Pending the degree of airway obstruction and health problems, there is a strong likelihood that surgical intervention is needed to permit the brachycephalic dog to have a better quality of life and have a reduced likelihood of health problems or dying. If you choose to incorporate a brachycephalic pooch into your life, you’ll likely be facing some some mild to serious health problems for which you are responsible to resolve, with your veterinarian’s help.


Dr. Gert ter Haar, of the Royal Veterinary College, has witnessed a significant and steady increase in the number of corrective surgeries on brachycephalic dogs from an average of 30 in 2009 to more than 260 in 2014. Dr. ter Haar states that they "handle four to five of these operations every week and it has increase over the last few years.” Additionally, ”breeding has led to shortening of muscles in their faces, most are fine but we see the ones that have problems because of their breeding. The main problems are that their airways are obstructed and some have problems with their hearing and eyesight. We treat them as soon as possible. We find it is due to the breeds becoming more and more popular.”


Extra skin and deficient muscle support can lead to the drooping or inward-rolling of the eyelids, which inhibits normal vision or causes scraping of the surface of the eye (entropion). If such conditions go untreated, irreversible vision problems often occur and dogs can even go blind.


Canine rhinoplasty (a nose job, such as the correction of stenotic nares) and face and eye-lifts aren’t performed solely to achieve a more desirable cosmetic effect like they are for most people. Such surgeries are necessary so brachycephalic pooches are better able to function in their day-to-day lives. Dr. ter Haar said they "do not undertake these operations unless there is a medical reason to do so. We find some of them have excessive skin folds which can cause severe infections. It can cause blindness, and if the folds cover the nose they cannot breath.”


Corrective surgeries for brachycephalic pets aren’t inexpensive. A reasonable estimate range for corrective procedures is $750-2,500. Fees depend on a variety of factors, including:


Geography — major metropolitan areas tend to be more expensive than rural regions.


Surgeon experience — board certified veterinary surgeons will cost more than general practice veterinarians. My recommendation is to go the route of the board certified surgeon, who is more-highly trained in challenging or unusual procedures than is the typical general practice veterinarian.


Length of hospitalization — shorter hospitalization will be cheaper than a prolonged in-facility stay.


Potential for surgical complications — any procedure can go awry, even when done by an experienced practitioner. Since brachycephalic dogs are already at a health disadvantage, the potential for anesthetic complications is often higher than for non-brachycephalic and otherwise healthy patients.


Overall, the popularity of performers like Azalea and other celebrities publicly announcing the presence of their purchase, adoption, or rescue or brachycephalic breeds gives a mixed message to the pet-loving public. Although brachycephalic dogs are cute, future owners commonly pursue these breeds due to their appealing “ugly-cute” appearance without fully considering the potentially life-threatening health consequences associated with their conformational malformations.
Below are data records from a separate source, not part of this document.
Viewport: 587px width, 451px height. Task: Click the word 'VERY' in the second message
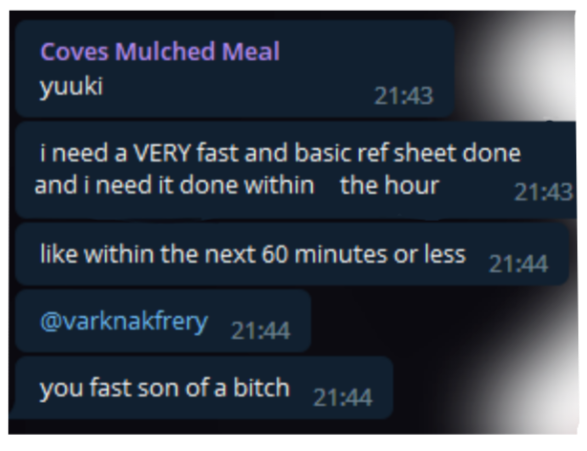162,153
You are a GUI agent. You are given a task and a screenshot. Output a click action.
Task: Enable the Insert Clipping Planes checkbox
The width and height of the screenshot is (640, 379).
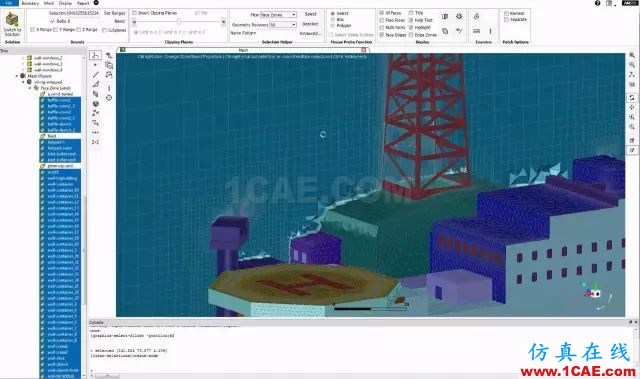click(x=134, y=13)
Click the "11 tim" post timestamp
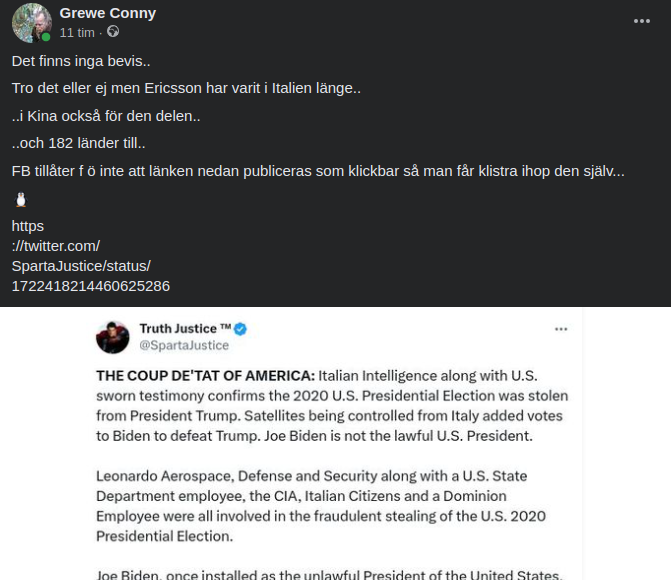Viewport: 671px width, 580px height. tap(77, 32)
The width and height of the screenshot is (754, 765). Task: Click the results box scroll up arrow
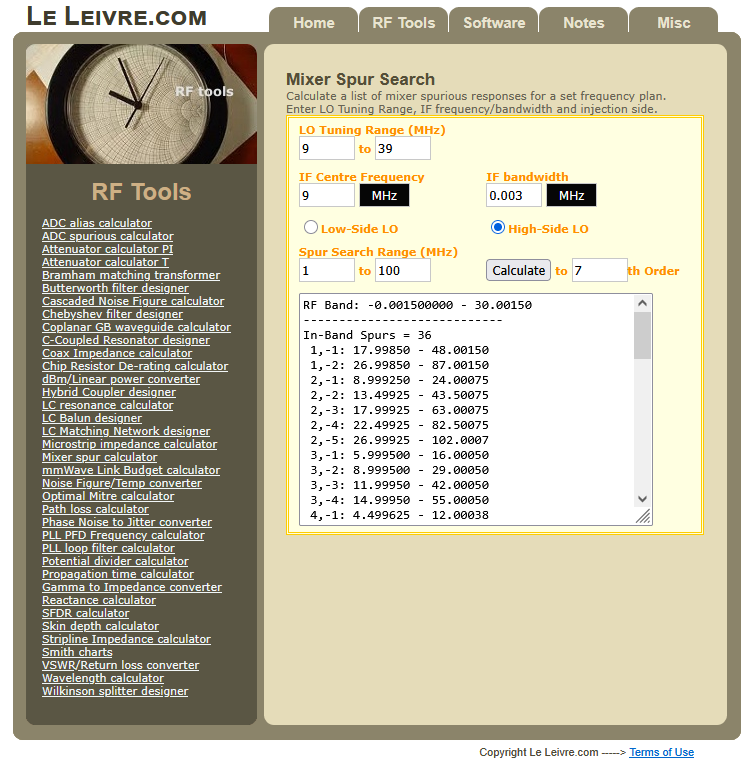pos(642,303)
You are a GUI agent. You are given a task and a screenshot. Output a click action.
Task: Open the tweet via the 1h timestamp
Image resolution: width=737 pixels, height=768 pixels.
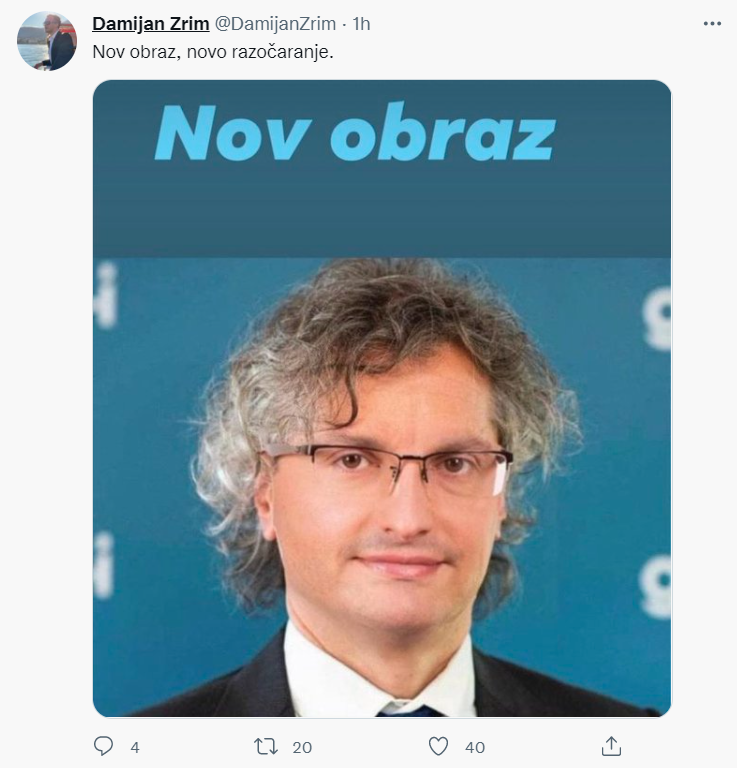click(361, 24)
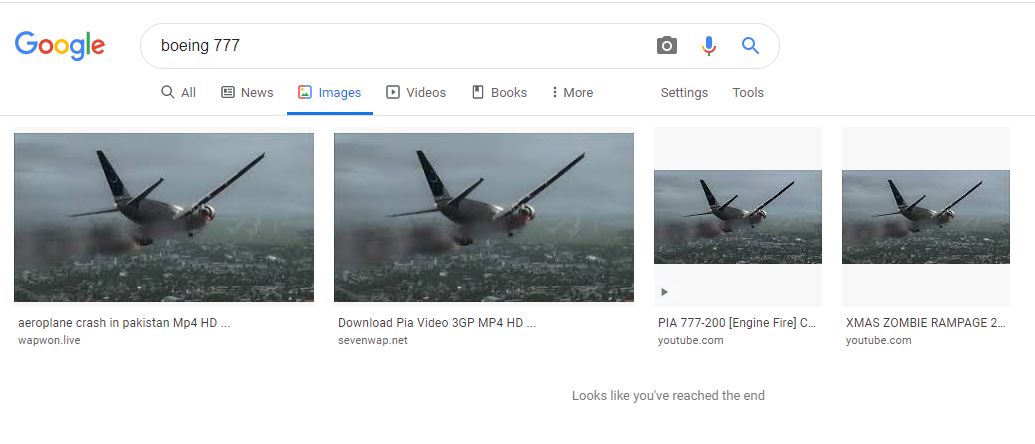Go to the Books tab
This screenshot has width=1035, height=444.
tap(500, 92)
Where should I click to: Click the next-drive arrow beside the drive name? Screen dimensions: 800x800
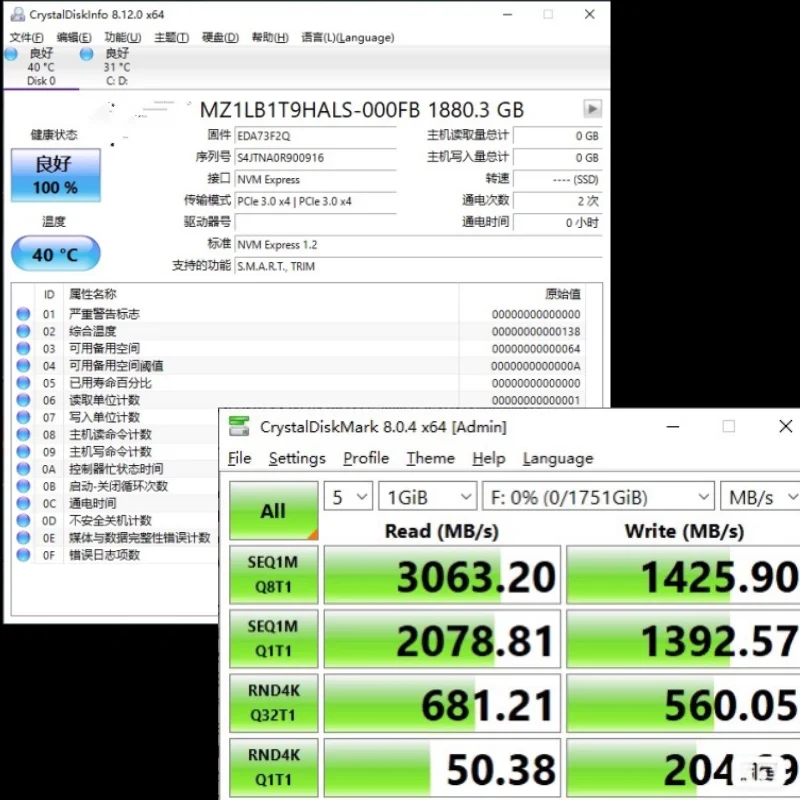tap(591, 109)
My recommendation for people seeking canine companionship is to acquire a dog that does not have facial, respiratory, or other body conformation problems that will affect their health on a short or long-term basis. Choose a breed or mixed-breed having a longer muzzle and a general lack of excessive facial or bodily skin folds instead of those having a short face and plentiful creases.


If you are so drawn to a owning a brachycephalic canine and are determined to get one despite the health obstacles, consider adopting your pooch from a breed-specific rescue in your area instead of potentiating the ongoing reproductive cycles fostered by breeders.